__Aim of the exercise__.
For each line in the records that contains "gear", make a copy.

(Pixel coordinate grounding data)
· · ·
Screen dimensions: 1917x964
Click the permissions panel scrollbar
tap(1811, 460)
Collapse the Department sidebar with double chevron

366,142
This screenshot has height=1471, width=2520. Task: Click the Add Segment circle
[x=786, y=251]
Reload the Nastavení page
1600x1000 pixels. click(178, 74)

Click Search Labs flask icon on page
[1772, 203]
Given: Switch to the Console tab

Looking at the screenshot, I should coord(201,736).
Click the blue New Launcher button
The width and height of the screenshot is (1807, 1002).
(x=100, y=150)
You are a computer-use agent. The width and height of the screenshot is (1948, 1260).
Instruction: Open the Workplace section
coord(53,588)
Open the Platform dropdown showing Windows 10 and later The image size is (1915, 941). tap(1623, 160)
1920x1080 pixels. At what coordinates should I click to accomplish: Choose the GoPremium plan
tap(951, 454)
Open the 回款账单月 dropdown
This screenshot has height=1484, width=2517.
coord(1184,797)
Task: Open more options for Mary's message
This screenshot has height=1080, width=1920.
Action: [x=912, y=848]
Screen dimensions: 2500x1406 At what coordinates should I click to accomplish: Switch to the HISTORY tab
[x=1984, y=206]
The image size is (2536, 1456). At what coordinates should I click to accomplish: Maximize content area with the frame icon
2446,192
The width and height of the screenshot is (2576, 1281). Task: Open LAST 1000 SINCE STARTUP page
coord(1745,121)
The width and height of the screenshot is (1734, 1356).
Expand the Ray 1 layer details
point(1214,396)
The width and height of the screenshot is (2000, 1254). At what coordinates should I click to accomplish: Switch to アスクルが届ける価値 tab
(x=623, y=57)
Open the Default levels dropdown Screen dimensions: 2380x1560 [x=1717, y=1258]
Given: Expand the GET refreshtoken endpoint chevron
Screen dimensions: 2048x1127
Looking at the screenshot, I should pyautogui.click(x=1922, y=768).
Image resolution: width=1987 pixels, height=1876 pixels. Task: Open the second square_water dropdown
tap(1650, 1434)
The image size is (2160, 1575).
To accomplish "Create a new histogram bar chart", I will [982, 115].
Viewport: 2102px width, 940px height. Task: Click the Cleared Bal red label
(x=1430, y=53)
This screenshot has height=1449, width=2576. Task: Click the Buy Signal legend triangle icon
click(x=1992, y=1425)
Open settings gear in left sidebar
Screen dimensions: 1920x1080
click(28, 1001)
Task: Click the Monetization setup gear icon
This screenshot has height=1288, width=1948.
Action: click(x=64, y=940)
· · ·
__Response to the task__.
Open settings gear in left sidebar
Task: Click the Monetization setup gear icon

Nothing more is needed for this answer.